The NoSQL database is distributed scale-out technology. They use distributed node sets, called clusters, to provide a highly resilient extension that allows users to add nodes to dynamically process the load.
Distributed horizontal scaling is usually cheaper than the vertical approach. The licensing costs of business relational databases are daunting, as their prices are calculated on a per-server basis. On the other hand, the NoSQL database is usually open source technology, charging according to the server cluster running, and the price is relatively cheap.
NoSQL is the key to flexibility
Relational and NoSQL data models vary greatly. Relational mode gets the data and assigns the data to many interrelated tables, which are applied to each other through foreign keys.
When a user needs to run a query on a dataset, the information needs to be collected from multiple tables (typically involving hundreds of enterprise applications), combined with this information, and then provided to the application.

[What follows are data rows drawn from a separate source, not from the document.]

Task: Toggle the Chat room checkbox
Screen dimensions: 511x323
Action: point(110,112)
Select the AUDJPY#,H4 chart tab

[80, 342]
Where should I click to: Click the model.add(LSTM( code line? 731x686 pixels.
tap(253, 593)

Similarly, when you write data, you need to reconcile and execute writes across multiple tables. Relational databases are typically able to capture and store information when the data is relatively low and data flows to the database at a slower rate. However, today's applications often require fast writing (and reading) of massive amounts of data.
The NoSQL database takes a very different pattern. At its core, the NoSQL database is actually "Norel", or not a relational type, which means that they do not rely on tables and the relationships between tables to store and organize information. For example, a document-oriented NoSQL database takes the data you want to store and integrates it into the document in JSON format. Each JSON document can be treated as an object by your application. JSON documents can extract data spanning 25 of tables and integrate data into a single document.

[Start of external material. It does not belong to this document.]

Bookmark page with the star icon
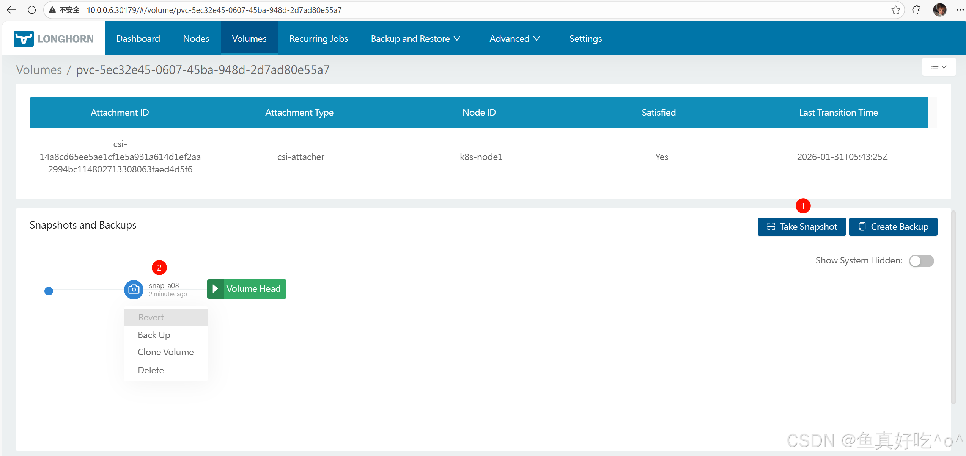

Aggregating this information can result in duplication of information, but since storage is no longer a cost issue, the flexibility of the data model, the simplicity of the document produced by the publication, and the increased read and write performance make this a good choice.
NoSQL is the key to large data applications
Data is becoming easier to capture and access through third parties, including social media sites. These data include: personal user information, geographic data, user-generated content, machine-recorded data, and data produced by the sensor. Organizations can also rely on large data to drive their mission-critical applications. At the same time, companies are moving to the NoSQL database, which is ideal for new types of data.
Developers want a flexible database that can easily adapt to new data types and will not be affected by changes in the content structure of third-party data vendors. Most new data is unstructured and semi-structured, so developers need a database that can effectively store the data. However, relational databases adopt a rigidly defined, model-based approach that makes it impossible to quickly integrate new data types and is not suited to unstructured and semi-structured data.
Overall, industry needs to be able to provide scalable and flexible database technology to manage and access data as Web and mobile applications grow, new trends, changes in consumer behavior on the web, and new data types emerge. NoSQL technology is the only viable solution to meet these needs effectively.